He made the call in an inaugural lecture he delivered at the University of Ibadan on behalf of the Faculty of Law.

Professor Akintayo said the use of plain language in legislation should also be encouraged. Research in Customary Law should be intensified.

States should begin the process of documenting Customary Law from ward to local government and produce a restatement at the state level, he added.

The inaugural Lecturer advised that constitutional document should be examined periodically by a body of technical experts in the broader context of social justice to ensure its continued relevance and to ensure that the solemn document stands to inspire confidence in the people it is to govern.

He submitted that once the people lose trust in the Constitution, it is almost impossible to regain it.

Professor Akintayo stated that the issue of justice permeates all types of adjudication but said he emphasised its significance in constitutional adjudication because of its propensity to have a multiplier effect.
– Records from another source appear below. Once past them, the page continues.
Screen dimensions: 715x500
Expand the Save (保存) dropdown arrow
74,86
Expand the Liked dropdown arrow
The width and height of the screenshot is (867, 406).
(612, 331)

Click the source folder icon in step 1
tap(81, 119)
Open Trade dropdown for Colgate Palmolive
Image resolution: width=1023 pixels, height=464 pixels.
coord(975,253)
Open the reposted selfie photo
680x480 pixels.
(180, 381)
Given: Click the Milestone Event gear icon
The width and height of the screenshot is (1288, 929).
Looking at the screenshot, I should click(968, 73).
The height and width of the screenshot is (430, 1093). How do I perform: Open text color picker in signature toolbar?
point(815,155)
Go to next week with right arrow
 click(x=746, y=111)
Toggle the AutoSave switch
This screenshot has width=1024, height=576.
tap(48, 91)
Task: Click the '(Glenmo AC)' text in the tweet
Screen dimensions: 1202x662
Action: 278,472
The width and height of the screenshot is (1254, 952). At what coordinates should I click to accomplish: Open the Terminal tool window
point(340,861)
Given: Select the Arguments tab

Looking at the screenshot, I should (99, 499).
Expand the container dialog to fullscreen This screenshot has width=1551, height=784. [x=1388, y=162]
Courts, he said, are obliged to dispense even-handed justice to all categories of litigants before them, be they private persons or government functionaries or institutions.

This, according to Professor Akintayo, makes it imperative that adequate machinery be put in place for the dispensation of even- handed justice in such proceedings.

Professor Akintayo stated that the Legislature must draw inspiration from the spirit of the Constitution to advance justice by enacting laws that would improve the welfare of the average citizens and others who are at the margin of society.

He submitted that indifference to existential problems may push citizens to the wall, adding that when this happens, violent changes may become inevitable.

He said judges and lawyers who are custodians and dispensers of justice must be conscious of their enormous responsibilities to preserve, defend, and protect the law and their sacred duty to dignify it by clothing it with justice at all times.

Professor Akintayo said citizens must keep watch over elected officials and public officers to ensure their fidelity to the law.


He said professionals of all disciplines, intellectuals of all learning, as well as credible politicians of all persuasions, in and out of government, must see their privileged position in terms of access to wealth and/or knowledge as imposing a bounden duty on them to use their best endeavours to make the law honourable and to seek its overhaul or modification where it has become a vehicle of injustice and has outlived its relevance.

Professor Akintayo’s lecture was entitled ” The Lawful Use of Law”.